Step 3 — Phase 1 is up but Phase 2 won't establish

If IKE completes but no IPsec SA forms, the cause is almost always the Phase 2 selectors or proposals:

  • Quick-mode selectors: the local and remote subnets must mirror exactly on each side (your local = their remote, and vice-versa). A mismatch is the most common Phase 2 failure.
  • Phase 2 proposals: encryption, authentication, and PFS (and the PFS DH group) must have at least one match.
  • Keylife / replay: mismatched key lifetimes or replay settings can cause repeated rekey failures.

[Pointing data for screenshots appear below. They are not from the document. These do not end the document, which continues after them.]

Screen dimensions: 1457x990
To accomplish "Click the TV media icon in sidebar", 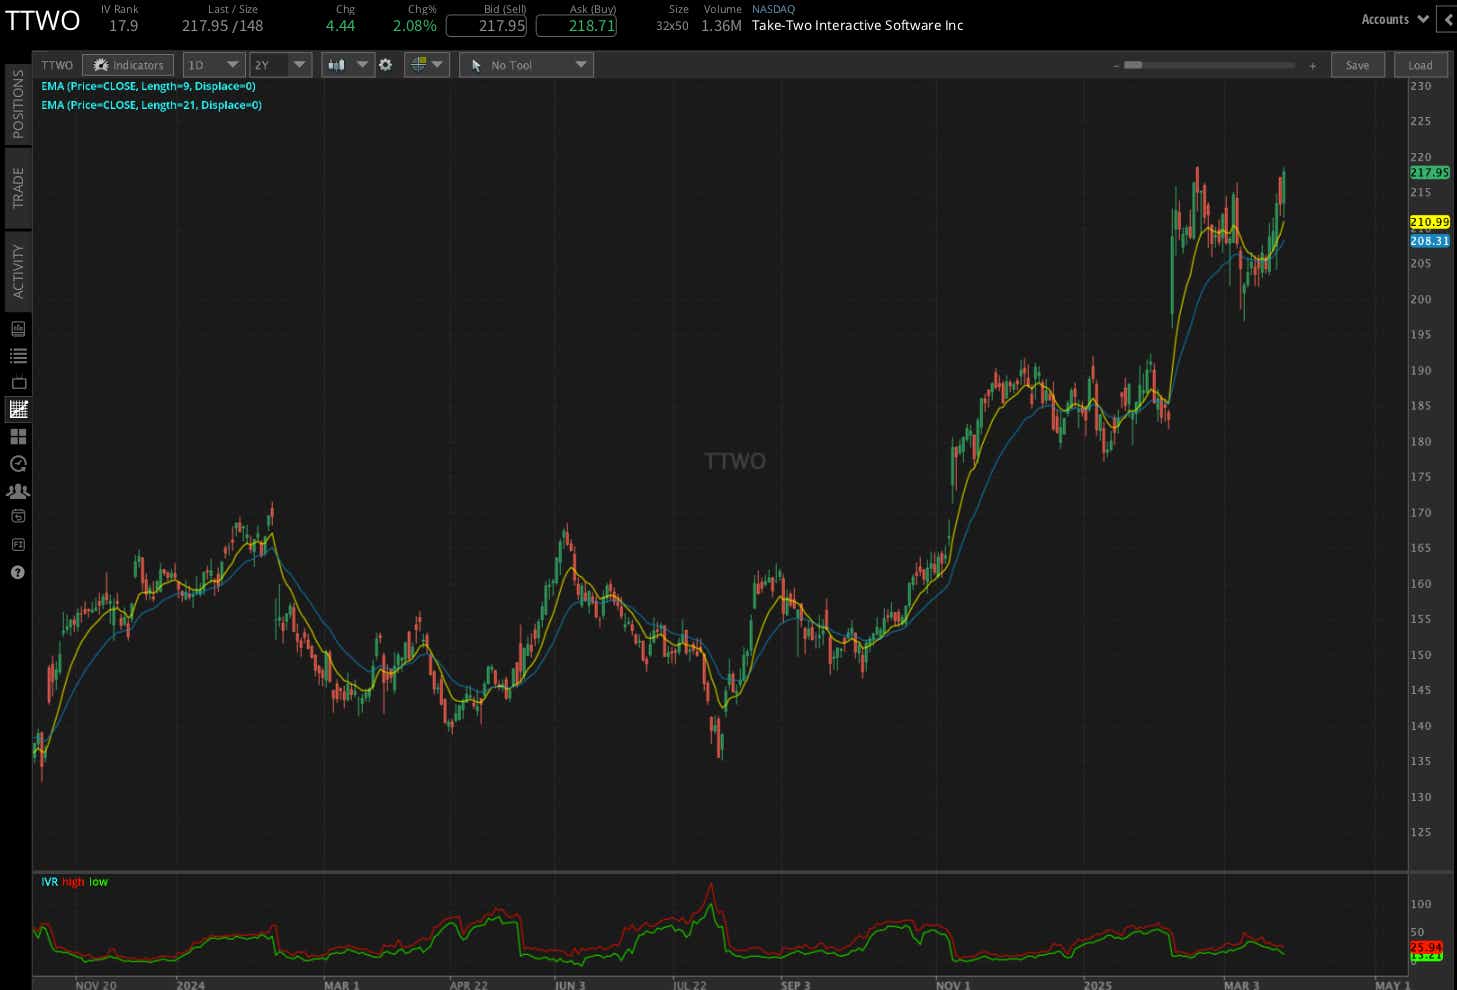I will point(18,383).
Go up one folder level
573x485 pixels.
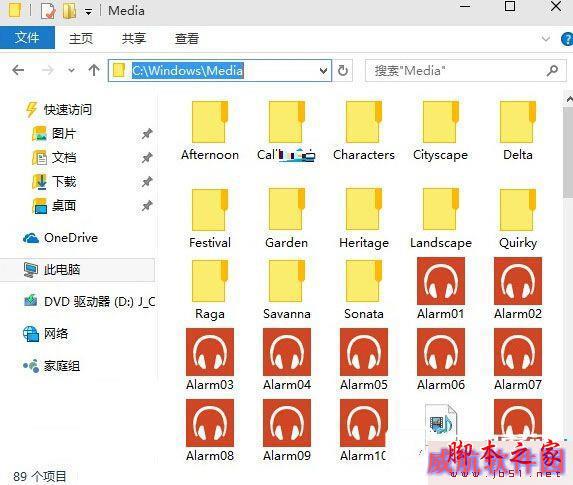94,70
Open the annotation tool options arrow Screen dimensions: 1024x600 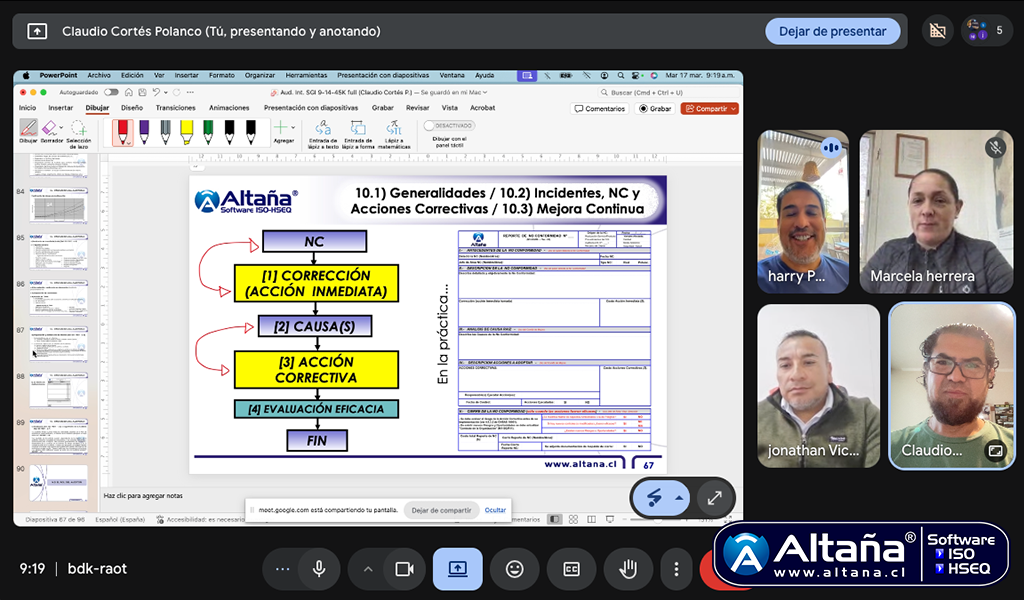(679, 497)
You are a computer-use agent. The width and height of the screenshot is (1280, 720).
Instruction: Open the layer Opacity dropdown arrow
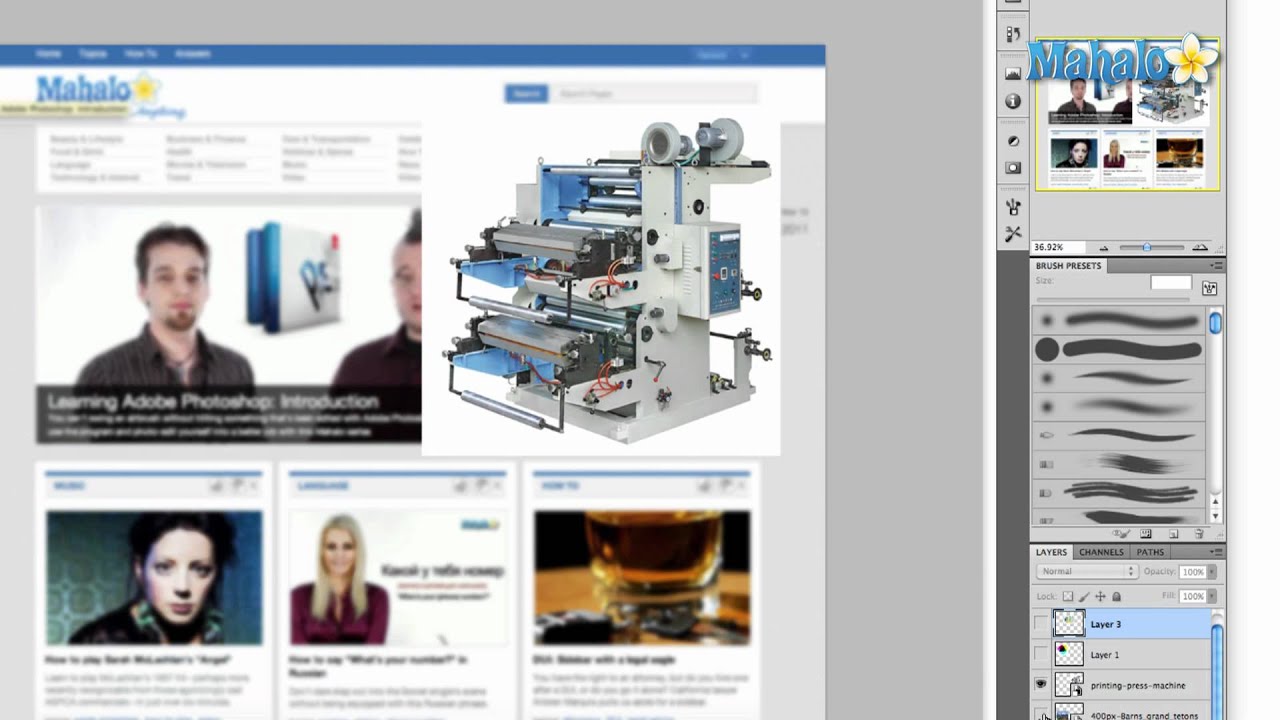tap(1213, 572)
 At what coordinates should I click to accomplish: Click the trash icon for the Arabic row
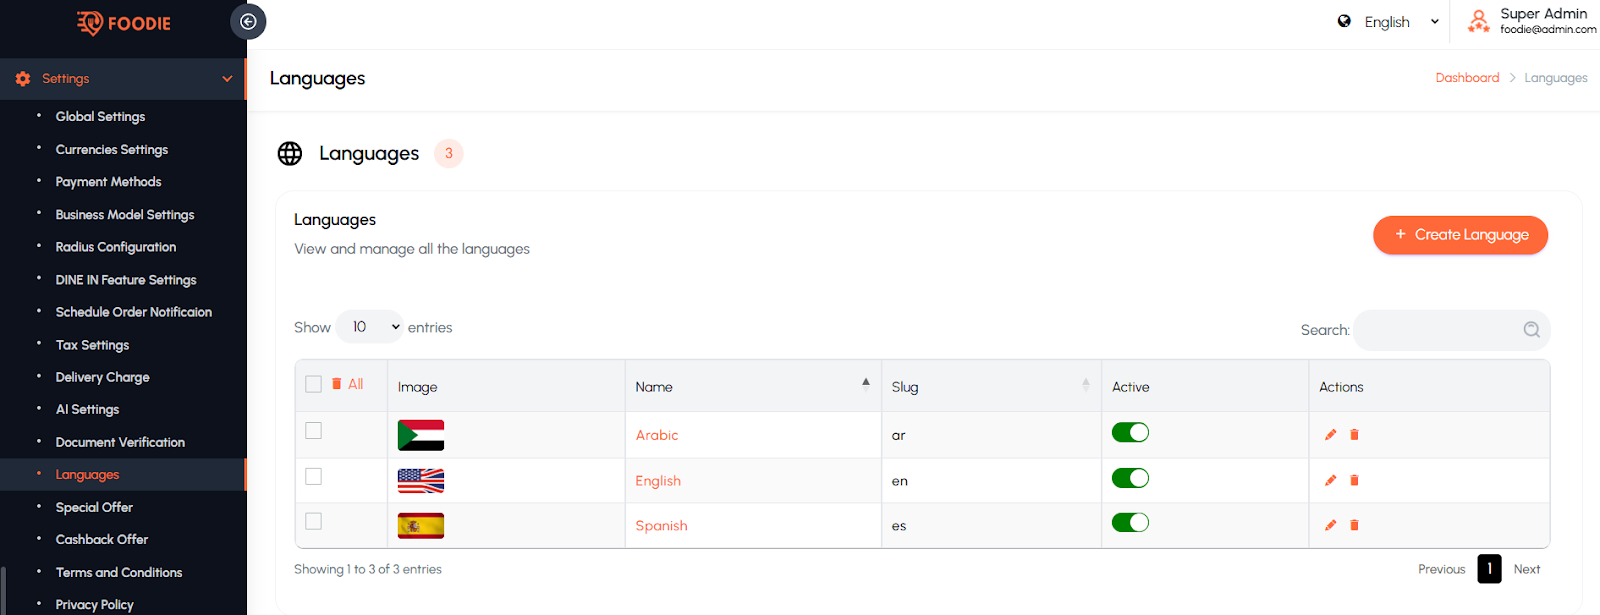pos(1354,435)
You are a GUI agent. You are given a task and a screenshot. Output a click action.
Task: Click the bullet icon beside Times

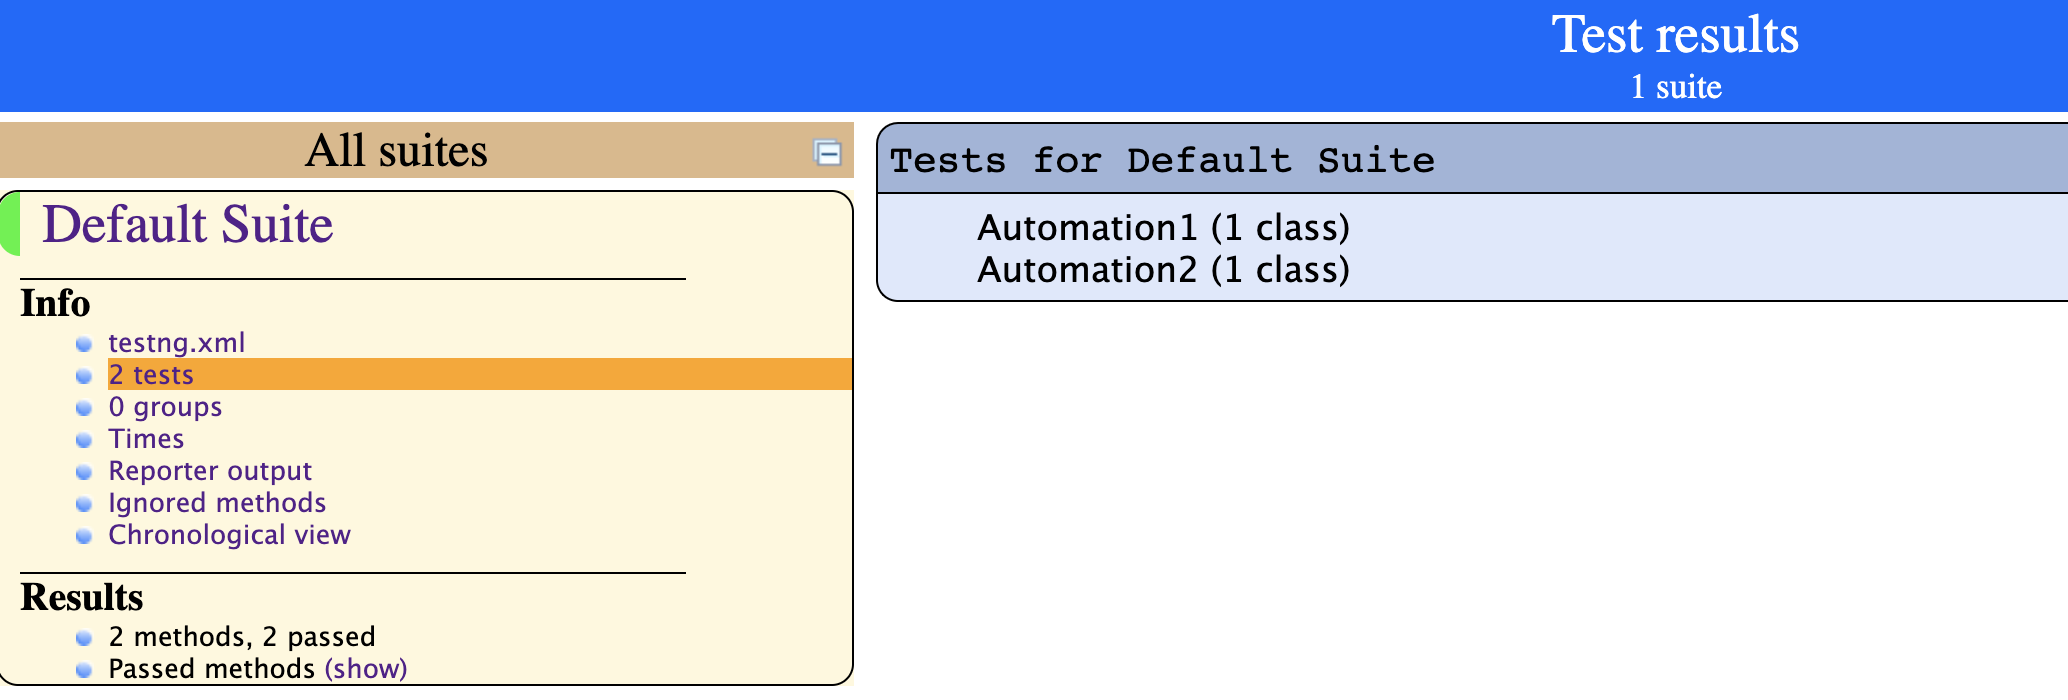tap(85, 440)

Step 4 — Tunnel comes up, then drops

If the tunnel establishes but won't stay up, check the Phase 2 settings: increase the Keylife value or enable Autokey Keep Alive / Dead Peer Detection (DPD) so idle tunnels aren't torn down. Also confirm both ends agree on at least one Phase 1 proposal so rekeys don't fail.

How Tech Matrix solves this in ~60 seconds

The slow part isn't the steps — it's running them one device at a time and matching output against the exact FortiOS version you're on. Tech Matrix connects to your FortiGate through a secure agent, reads diagnose vpn tunnel list and the IKE debug itself, and tells you which phase failed and why — grounded in your firmware and config, with your approval on every command.

Frequently asked questions

How do I check if a FortiGate IPsec tunnel is up?

In the GUI go to Dashboard > Network > IPsec, or run 'diagnose vpn tunnel list' in the CLI. Confirm both Phase 1 (IKE) and Phase 2 (IPsec SA) are established.

Why is FortiGate Phase 1 stuck on connecting?

Usually IKE traffic (UDP 500/4500) is blocked, the peer IP is unreachable, or the pre-shared key, IKE version, or proposals do not match on both ends.

What command shows IPsec debug output on FortiGate?

Run 'diagnose debug application ike -1' then 'diagnose debug enable' to see live IKE negotiation, and 'diagnose debug disable' to stop.